*Written exercise 1*
In the article on Nova Scotia's bring-your-own-wine law, what corkage fee does Gio plan to charge for each bottle opened?
*Written exercise 2*
Carry on the article on Nova Scotia's bring-your-own-wine law, starting right after its last sentence.

*Passage to read*
────────────────────
Our resident booze expert Craig Pinhey breaks down the pros and cons of the province’s new BYOW liquor law.

The recent announcement that Nova Scotia restaurants will soon be allowed to have the option of offering BYOW ("Bring Your Own Wine") came as a pleasant surprise to many wine lovers in the province.

It has arrived quietly, even though there were public consultations held in late 2006, where restaurant owners and consumers were invited to voice their support or opposition to the concept.

Apparently, there weren't any serious concerns. Now that it's here, restaurants are either gearing up to embrace it, or deciding whether to bother.

"We'll watch it for a while, and see exactly what we are allowed and not allowed to do, before we make a decision," explains Costa Elles, an influential local restaurateur (Opa, Seven, Mosaic) and sommelier, "but anytime they make a change that loosens up the rules, I think it's great for the industry."

If Elles does go with BYOW, then he'll have to decide on a corkage fee: what restaurants charge consumers to open and serve the wine. In other jurisdictions, corkage ranges from nothing to over $25 a bottle.

Craig Norton, the sommelier at Gio, says the restaurant has already made plans. "A corkage fee of $30 will be applied to each bottle opened," and that, to encourage customers to buy from their list, "we will offer a 50 percent reduction in the corkage fee if the patron purchases one of our bottles from our list, bottle for bottle."

Another consideration surrounds a restaurant's wine inventory, which at Seven runs over $300,000. If you allow BYOW, you can reduce inventory costs. The vast majority of restaurant goers drink wines on the list that cost $45 or less. If the consumers can bring those bottles themselves, why bother stocking anything except premium "Sommelier's Choice" type offerings?

Another problem arises for servers. If 90% of wine sold is $45 or less, and you change all that to BYOW, then what do the diners tip on? The size of the bill is significantly reduced, and some consumers may not feel obliged to tip as per before.

Before you haul your booze down to your favourite resto, there are several key rules that need to be considered. Only wine is allowed, and only commercial: no homemade. Also, only people ordering a meal may bring wine.
────────────────────
*Source material*

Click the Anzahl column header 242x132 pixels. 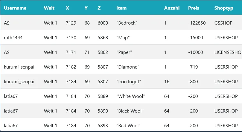coord(172,8)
────────────────────
*Task response 1*
$30 per bottle.

*Task response 2*
"Beer didn't show up as an area of concern in our public consultation process," explains Janet Lynn McNeil, spokesperson for the Alcohol and Gaming Division of the Department of Environment & Labour, responsible for the legislation, "and, as far as we know, beer is not allowed in other provinces with BYOW."

As for homemade wine, "It was disallowed because there is no way to know what is in the bottle. It could be filled with vodka," answers McNeil.

A rebuttal might be that it is easy these days to refill and recork commercial wine bottles, but it's doubtful anyone will be budging on this policy, which is too bad for the many people who make homemade wine, who are no doubt questioning the motives behind it.

There's a particularly interesting side benefit in the legislation, though: you will now be allowed to take home wine you didn't drink. So, you can drink half the bottle and take the rest home. Apparently this also applies to wines on the restaurant's own list. How civilized.

Now, what about all the sommeliers being trained around these parts since 2000? Will they still be needed?

"Yes," explains Sean Buckland, President of the Atlantic Chapter of the Canadian Association of Professional Sommeliers. "A more unique selection is needed to attract wine savvy guests, an award-winning wine list will still attract guests and restaurants will still need a sommelier to select a food match."

Maybe some keen entrepreneurs will start a "Bring Your Own Sommelier" service. It's worth a shot.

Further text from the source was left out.